What you need to do: Wherever the word "fireworksboutique" occurs in the lines below, copy the whole line.

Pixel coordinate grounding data

---

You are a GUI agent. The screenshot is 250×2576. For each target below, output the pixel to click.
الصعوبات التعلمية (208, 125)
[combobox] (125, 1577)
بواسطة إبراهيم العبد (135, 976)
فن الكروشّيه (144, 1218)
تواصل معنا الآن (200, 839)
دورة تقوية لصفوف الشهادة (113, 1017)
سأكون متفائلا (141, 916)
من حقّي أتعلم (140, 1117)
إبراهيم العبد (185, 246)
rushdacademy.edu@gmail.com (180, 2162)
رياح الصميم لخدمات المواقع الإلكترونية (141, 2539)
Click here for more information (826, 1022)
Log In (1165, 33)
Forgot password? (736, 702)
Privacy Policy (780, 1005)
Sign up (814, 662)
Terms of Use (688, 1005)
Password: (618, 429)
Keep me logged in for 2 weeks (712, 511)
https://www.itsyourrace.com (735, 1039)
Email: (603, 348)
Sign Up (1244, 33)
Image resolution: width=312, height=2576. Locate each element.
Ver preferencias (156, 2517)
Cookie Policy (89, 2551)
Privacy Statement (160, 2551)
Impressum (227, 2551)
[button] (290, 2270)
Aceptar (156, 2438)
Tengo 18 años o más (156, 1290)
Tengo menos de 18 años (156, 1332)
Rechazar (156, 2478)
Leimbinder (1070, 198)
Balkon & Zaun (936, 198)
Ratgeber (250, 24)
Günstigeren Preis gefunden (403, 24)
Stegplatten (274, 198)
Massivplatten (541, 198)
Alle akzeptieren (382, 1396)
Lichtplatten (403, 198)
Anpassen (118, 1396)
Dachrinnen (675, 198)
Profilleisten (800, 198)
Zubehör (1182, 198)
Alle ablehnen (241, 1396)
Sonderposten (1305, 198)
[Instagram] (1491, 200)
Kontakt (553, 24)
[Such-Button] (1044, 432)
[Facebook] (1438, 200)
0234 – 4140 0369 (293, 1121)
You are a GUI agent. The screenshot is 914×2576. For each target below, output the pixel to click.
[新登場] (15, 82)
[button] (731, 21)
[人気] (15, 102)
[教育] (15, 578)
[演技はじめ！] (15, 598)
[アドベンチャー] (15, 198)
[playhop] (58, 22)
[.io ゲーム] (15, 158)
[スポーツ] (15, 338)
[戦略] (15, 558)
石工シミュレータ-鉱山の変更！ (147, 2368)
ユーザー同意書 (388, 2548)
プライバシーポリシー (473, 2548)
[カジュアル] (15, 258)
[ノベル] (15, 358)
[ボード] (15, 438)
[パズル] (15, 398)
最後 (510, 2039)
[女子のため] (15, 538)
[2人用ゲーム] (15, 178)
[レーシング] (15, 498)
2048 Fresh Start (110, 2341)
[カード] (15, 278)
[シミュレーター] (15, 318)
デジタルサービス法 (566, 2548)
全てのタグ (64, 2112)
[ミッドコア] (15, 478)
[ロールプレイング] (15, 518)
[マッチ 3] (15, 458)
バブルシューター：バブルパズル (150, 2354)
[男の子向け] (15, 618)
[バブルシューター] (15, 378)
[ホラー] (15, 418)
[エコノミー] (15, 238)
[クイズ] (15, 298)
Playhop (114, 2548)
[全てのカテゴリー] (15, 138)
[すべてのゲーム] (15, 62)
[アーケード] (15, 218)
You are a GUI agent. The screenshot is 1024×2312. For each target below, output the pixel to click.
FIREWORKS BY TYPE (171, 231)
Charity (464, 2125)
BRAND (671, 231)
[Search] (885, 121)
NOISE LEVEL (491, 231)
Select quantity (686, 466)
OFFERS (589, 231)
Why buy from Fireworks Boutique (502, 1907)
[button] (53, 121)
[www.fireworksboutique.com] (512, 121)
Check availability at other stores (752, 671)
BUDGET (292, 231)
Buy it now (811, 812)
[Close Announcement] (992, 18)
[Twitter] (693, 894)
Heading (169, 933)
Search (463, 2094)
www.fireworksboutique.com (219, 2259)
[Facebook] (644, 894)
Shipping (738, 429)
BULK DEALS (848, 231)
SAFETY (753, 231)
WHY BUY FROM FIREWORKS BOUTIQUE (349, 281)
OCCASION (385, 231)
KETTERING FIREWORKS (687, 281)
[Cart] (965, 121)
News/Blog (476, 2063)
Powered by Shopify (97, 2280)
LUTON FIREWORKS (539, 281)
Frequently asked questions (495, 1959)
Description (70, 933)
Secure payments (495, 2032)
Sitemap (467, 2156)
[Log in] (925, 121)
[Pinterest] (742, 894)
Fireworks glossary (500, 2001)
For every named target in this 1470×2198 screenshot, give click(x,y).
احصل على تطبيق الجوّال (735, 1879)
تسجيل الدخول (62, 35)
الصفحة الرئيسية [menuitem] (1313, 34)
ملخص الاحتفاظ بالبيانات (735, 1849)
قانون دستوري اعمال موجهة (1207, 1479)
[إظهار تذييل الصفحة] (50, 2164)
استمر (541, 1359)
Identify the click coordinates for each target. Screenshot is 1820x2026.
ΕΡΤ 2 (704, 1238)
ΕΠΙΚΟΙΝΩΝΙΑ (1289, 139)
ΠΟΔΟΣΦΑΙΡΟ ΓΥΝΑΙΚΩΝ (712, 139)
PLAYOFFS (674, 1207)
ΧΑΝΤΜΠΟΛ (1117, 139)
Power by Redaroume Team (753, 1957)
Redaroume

---

Answer space:
[www.fireworksboutique.com] (512, 121)
www.fireworksboutique.com (219, 2259)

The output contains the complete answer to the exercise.